Battle of the Monongahela, 1755

Strategic and tactical naivety within Westminster and the British Army respectively resulted in the French-Indians overwhelming and routing a major force of British amidst the dense woodland of North America. A big chunk of the British regular forces there, commanded by Major General Edward Braddock and with George Washington under his command, were sent to hack a path through the unrelentingly thick forest to attack Fort Duquesne and secure Ohio Country. As an advance of 1,300 regular and militia troops rushed towards the fort near what is now Braddock, Pennsylvania, a French force, swarming with Indian warriors, attacked them. The British held their own against the French, yet their rigid European movement-and-fire tactics failed miserably in the face of free-flowing hit-&-run skirmishing by the Indians. They sliced the force of redcoats to pieces, spreading panic and confusion among them. They sniped at the redcoats from among the brush and charged among the ill formed ranks shrieking bloodcurdling war-cries, nailing the scalps of unfortunates on tree trunks to further panic the British. Braddock almost managed to restore some tactical control over his ranks until he, too, fell. With that, the redcoats discipline collapsed and they fled the battlefield.
950 of the 1300 strong army were casualties and more were captured. It was a devastating defeat. Braddock’s force had been regarded as overwhelmingly strong, so when news reached home it delivered a hard jolt to British hubris. It forced them to accept that the French-Indian alliance was going to be a much harder nut to crack. Crown forces struggled on for three more years.
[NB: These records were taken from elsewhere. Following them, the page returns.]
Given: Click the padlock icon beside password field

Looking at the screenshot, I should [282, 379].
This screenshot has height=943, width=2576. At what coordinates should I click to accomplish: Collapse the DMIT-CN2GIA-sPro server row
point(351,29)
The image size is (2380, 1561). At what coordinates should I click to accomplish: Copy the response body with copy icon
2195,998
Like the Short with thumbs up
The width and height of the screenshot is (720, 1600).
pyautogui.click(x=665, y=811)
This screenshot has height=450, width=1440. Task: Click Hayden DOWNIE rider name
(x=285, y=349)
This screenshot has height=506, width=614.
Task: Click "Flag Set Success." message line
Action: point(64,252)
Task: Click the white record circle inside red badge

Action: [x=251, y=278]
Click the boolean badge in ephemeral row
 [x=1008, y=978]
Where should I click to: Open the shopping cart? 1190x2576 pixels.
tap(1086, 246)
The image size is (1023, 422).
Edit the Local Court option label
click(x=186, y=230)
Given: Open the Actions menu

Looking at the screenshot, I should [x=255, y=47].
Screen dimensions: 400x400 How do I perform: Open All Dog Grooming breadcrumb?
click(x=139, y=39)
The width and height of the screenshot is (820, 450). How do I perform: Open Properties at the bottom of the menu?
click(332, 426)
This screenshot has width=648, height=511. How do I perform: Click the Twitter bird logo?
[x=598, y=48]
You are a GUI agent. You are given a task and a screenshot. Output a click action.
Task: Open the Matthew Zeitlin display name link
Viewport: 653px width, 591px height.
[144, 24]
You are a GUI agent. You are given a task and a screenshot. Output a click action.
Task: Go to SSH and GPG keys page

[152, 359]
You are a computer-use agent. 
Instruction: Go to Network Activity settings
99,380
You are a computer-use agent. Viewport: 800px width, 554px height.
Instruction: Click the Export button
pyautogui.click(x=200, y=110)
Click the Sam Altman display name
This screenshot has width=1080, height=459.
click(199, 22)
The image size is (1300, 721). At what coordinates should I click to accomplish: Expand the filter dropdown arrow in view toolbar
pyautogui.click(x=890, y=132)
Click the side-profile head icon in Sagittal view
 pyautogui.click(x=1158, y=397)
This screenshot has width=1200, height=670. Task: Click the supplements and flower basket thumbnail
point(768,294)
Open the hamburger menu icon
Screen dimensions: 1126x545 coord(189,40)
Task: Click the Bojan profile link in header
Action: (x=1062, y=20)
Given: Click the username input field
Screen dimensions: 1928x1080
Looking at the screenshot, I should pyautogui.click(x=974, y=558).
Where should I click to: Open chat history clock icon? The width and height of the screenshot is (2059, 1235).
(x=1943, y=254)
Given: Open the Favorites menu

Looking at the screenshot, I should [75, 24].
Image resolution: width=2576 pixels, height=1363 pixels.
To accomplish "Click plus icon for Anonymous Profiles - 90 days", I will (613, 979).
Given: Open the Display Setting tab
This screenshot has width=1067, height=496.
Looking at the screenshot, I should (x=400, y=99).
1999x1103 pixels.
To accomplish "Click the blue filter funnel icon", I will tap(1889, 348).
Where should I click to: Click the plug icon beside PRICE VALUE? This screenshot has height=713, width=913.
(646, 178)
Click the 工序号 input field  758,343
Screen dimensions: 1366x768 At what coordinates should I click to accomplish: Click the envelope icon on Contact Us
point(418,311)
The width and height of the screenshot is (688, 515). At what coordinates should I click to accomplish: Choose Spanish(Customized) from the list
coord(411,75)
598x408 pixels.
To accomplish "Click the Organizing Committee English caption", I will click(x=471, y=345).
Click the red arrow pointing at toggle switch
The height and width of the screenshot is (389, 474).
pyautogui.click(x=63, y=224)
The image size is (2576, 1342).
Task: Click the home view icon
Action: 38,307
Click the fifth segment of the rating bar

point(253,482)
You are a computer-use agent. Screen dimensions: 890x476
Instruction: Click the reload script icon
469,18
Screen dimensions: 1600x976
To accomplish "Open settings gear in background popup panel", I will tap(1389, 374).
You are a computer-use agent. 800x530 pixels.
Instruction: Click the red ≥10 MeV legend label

Devil’s Hole Massacre, 1763

The British suffered significant losses near the Niagara Falls in modern-day New York State when a wagon convoy was ambushed and destroyed before a rescue party of infantry was annihilated.
In the first year of a Native-American rebellion triggered by the will to drive British rule away from the Great Lakes region and led by Chief Pontiac, a band of 300-500 warriors ambushed a guarded wagon train of 24 men. As the trail entered a steep ravine, the wagon train was bushwhacked, with the men and horses at the mercy of hundreds of Seneca who quickly cut them down. Just four of the party escaped to raise the alarm. Within proximity were a couple of companies of light infantry and they rushed off to rescue the wagon train. The Seneca warband redeployed a mile from the original ambush site to set a new trap for the infantry. They attacked from a brush covered hill and cut off the British from their lines of retreat. Despite being raised specifically for the kind of ‘bush warfare’ the Native Americans were so adept at, this light infantry force was also wiped out with over 80 butchered and scalped.
The Devil’s Hole Massacre reminded the British Crown that the American wilderness was still a dangerous place for its forces, even if the French-Indian War was over.